Today I shot the Dot Torture target at five yards again:
Last time I missed two. This time I missed one. It’s better, but I know I can shoot it clean if I don’t rush it quite so much.
Nice shootin’, Tex!
But you cleaned your target, Indiana!
Dot 8 bugs me. I shot it “Gamer Clean”. 😀
5 shots, weak hand. Yes, I would expect that one to be the most difficult for me as well.
Back in the mid 90’s I was shooting at the local “Thursday Night Pistol League”, they frequently would have a strong-hand/weak-hand string of fire and I got tired of sucking at it so badly. I did a bunch of dry fire and then put several hundred live rounds downrange weak hand only. I then no longer had a problem with weak hand shooting. And when I shot at the USPSA Area 1 championship in 1998 I did better than a fair number of GMs on the stage with a bunch of weak hand shooting.
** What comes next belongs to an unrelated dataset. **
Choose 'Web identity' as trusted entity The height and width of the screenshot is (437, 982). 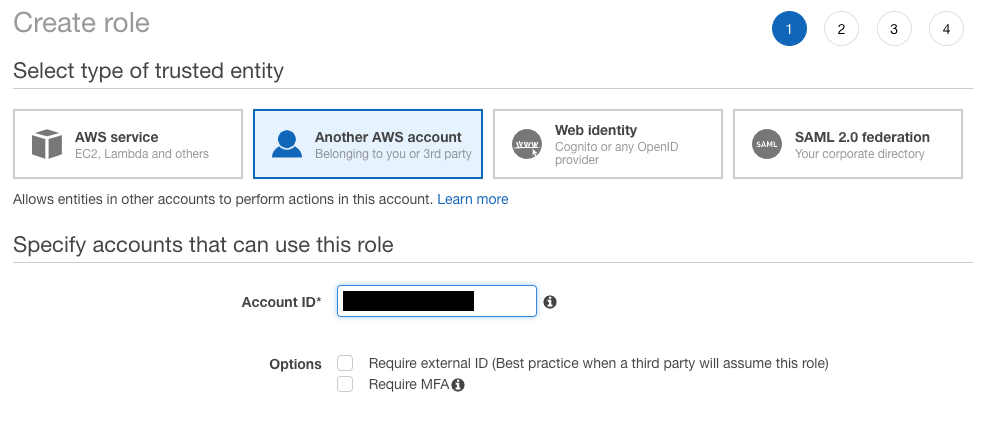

This also served me well when shooting around barricades with a rifle (and occasionally pistol). Be a left-handed shooter on the left side of a barricade and right-handed shooter on the right side.
If I were to game Dot 8, I would shoot it first and if I didn’t like it, throw that target away and put up a clean target. I would then repeat until I got a perfect Dot 8, then shoot the other dots with that clean target. How did you do it?
Shot ’em in order. I always do, it’s habit.
Even though I’m actually a left-hander, so WHO-shooting is where I suddenly shine, Dot 8 is the highest pressure dot of the drill. I’m usually already a little wobbly from concentrating, and so there’s a sort of “Around the Horn” component to Dot 8.
If I’m clean up to that point, and clean Dot 8, then 9 & 10 are just a downhill coast.
I guess you two will shame me into these drills.